A coisa está cada vez mais difícil para nós, e o novo Conselho para um Capitalismo Inclusivo [promovido pela Santa Sé com alguns dos maiores líderes empresariais do mundo] é o exemplo mais recente: é praticamente uma lista das fundações e empresas que aparecem em todas as teorias da conspiração que se prezem. A influência de algumas delas, na transformação ideológica do mundo atual, é verdadeiramente inegável.

A Fundação Rockefeller, por exemplo, financiou em 1927 a criação do Instituto Kaiser Wilhelm de Antropologia, Patrimônio Humano e Eugenia em Berlim. Seu diretor era Eugen Fischer, um antropólogo racista membro do Partido Nazista que, mais tarde, foi nomeado por Hitler para ser membro do corpo docente da Universidade de Berlim.

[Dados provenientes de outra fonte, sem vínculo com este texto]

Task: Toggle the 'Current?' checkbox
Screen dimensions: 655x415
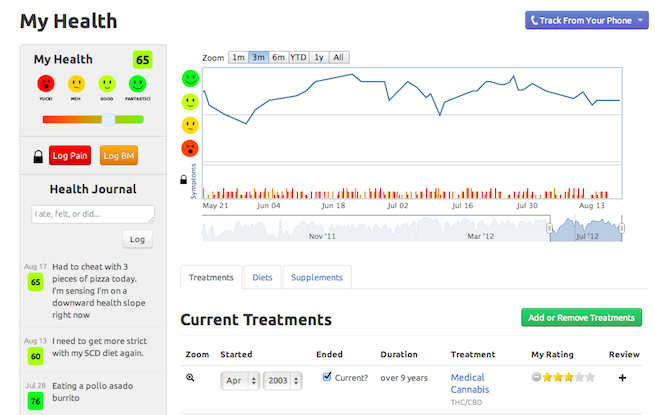Action: point(328,377)
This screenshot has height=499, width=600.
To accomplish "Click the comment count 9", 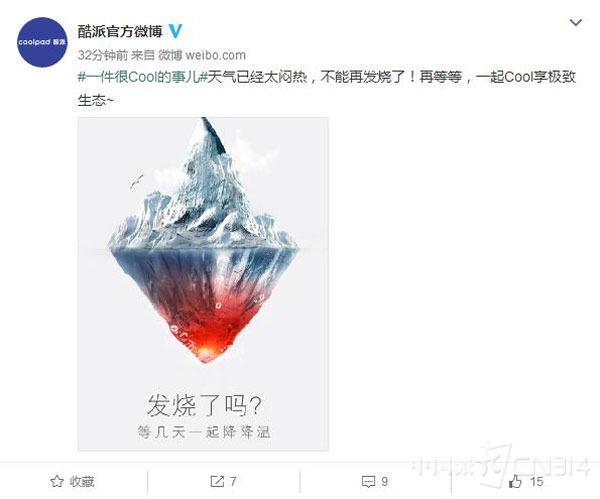I will pyautogui.click(x=384, y=481).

Hitler reconheceu ter se inspirado nas práticas eugenistas de vários estados norte-americanos promovidas pela Fundação Rockefeller, que também financiou a pesquisa de Otmar Freiherr von Verschuer, que foi o segundo diretor do Instituto Kaiser e fundador do Instituto de Herança Biológica e Higiene Racial da Universidade de Frankfurt, além de professor do famoso Josef Mengele, que realizou seus trabalhos criminosos com irmãos gêmeos ou siameses em Auschwitz. As relações de cooperação da Fundação Rockefeller com os nazistas, antes da Segunda Guerra Mundial, estão mais do que documentadas.

A vitória dos aliados fez com que, aparentemente, a fundação mudasse sua linguagem e seu alinhamento político, mas não suas ideias fundamentais. O relatório da Comissão Rockefeller, de 1972, sugere promover a descriminalização do aborto para melhor uso dos recursos estratégicos do mundo, seguindo as recomendações do Population Council (Conselho da População), fundado em 1952 por John D. Rockefeller III, as idéias de The Population Bomb (A bomba demográfica), livro publicado em 1968 por Paul Ehrlich, e também The Limits of Growth (Os limites do crescimento), de 1972, do poderoso e elitista Clube de Roma.

Hoje, a promoção do aborto, do feminismo radical e da ideologia de gênero pode ser facilmente rastreada, e chegaremos em fundações como a Open Society, de George Soros, a Rockefeller Foundation, a Ford Foundation ou a Hewlett Packard Foundation.

O que é mais surpreendente, acerca dessa estranha aliança arquitetada pelo Vaticano, é que muitos desses “guardiães do capitalismo inclusivo”, senão todos, são inclusivos só no sentido de fazer desaparecer os que ficam de fora, através do aborto ou da esterilização de massa.